» WRITTEN INSTRUCTION
Add -126 to each coordinate in the answers of the records part that opens with the line containing "Task: Open the Настройки menu tab" and closes with the line containing "Action: point(529,48)". Write out every line of that part again with the changed coordinates, leaving out the pictures.

» GIVEN DATA
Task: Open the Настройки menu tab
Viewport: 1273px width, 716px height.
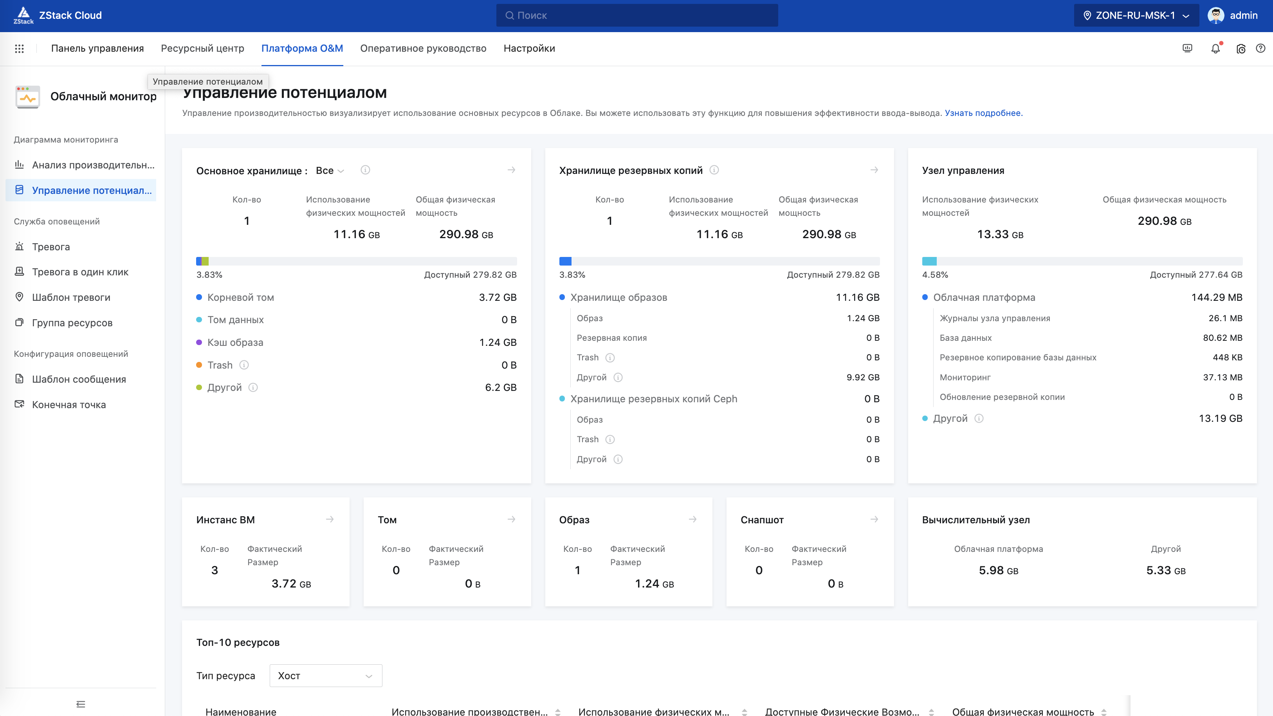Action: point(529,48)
---
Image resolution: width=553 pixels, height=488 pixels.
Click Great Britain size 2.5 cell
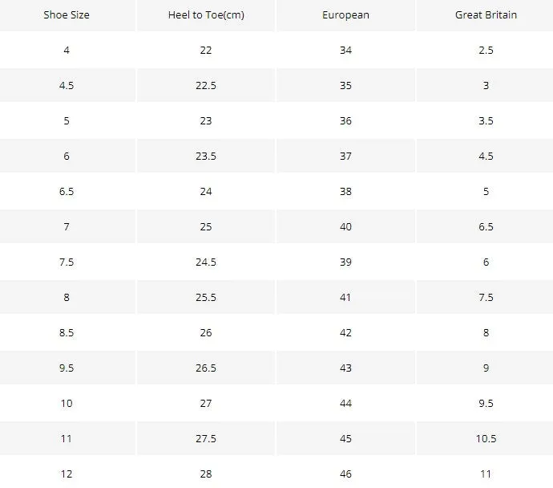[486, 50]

» ANSWER TO THE TASK
Task: Open the Настройки menu tab
Viewport: 1273px width, 716px height.
Action: point(403,-78)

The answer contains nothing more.